The municipality reported 135,681 inhabitants in the 2005 census, while the city reported 28,676 inhabitants. The city is located about 25 kilometers west of Culiacán and can be reached by road. The municipality is 2,285 km2 (882 sq mi) in area and includes many smaller communities in addition to the city of Navolato; the largest of these are the towns of Campo Gobierno, and General Ángel Flores (La Palma).

The name Navolato comes from the native Nahuatl language. The people in Navolato produce sugarcane, maize, and other agricultural products. Nearby tourist destinations are Altata, Nuevo Altata, and El Tambor.



The music in the municipal of Navolato is developed through bandas or brass bands, trios, cuartetos, or other forms of musical expressions in which they use in order to sing to their land. According to Encyclopedia of the Municipals of Mexico Sinaloa, "They invited diverse artists to use their musical passions to sing to their people, and to all of their natural beauty that surrounds them." They had local composers and strangers sing beautiful songs for the state of Sinaloa, where Navolato is located in. Severiano Briseño Chávez composed the song "El Sinaloense" (The Sinaloen), which was one of the most greatest composed songs in Sinaloa, Navolato still to this day. Jose Angle Espinoza Ferrusquilla did a homage for his land with the song "En Sinaloa Naci"which means "Born in Sinaloa." In Navolato, Sinaloa, according to Portal Grupero, "The singer Valente Del Real was born in 1985.[1] He started his musical career at the young age of eleven years. He has since pretained to various groups, where he learned to play various instruments. For instance the drums, the base and the guitar were his most played instruments. His voice is very similar to that of the disappeared Valentin Elizalde. He also usually does his performances with Banda Pueblo Lindo.

WORK TO DO:
1) Reproduce the Navolato passage word for word, starting at "The name Navolato" and ending at "and El Tambor.".
2) Answer these questions using the Navolato passage:
(a) How many inhabitants did the city report in the 2005 census?
(b) Which language does the name Navolato come from?
(c) Who composed the song "El Sinaloense"?
Rely only on the Navolato passage to handle the material.

GIVEN DATA:

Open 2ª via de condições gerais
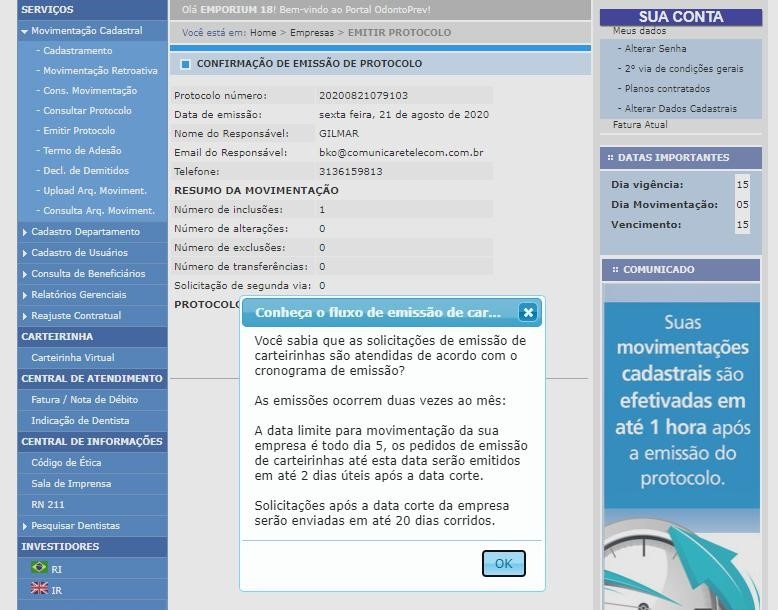 pos(684,69)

EXERCISE RESPONSES:
1)
The name Navolato comes from the native Nahuatl language. The people in Navolato produce sugarcane, maize, and other agricultural products. Nearby tourist destinations are Altata, Nuevo Altata, and El Tambor.

2)
(a) 28,676
(b) Nahuatl
(c) Severiano Briseño Chávez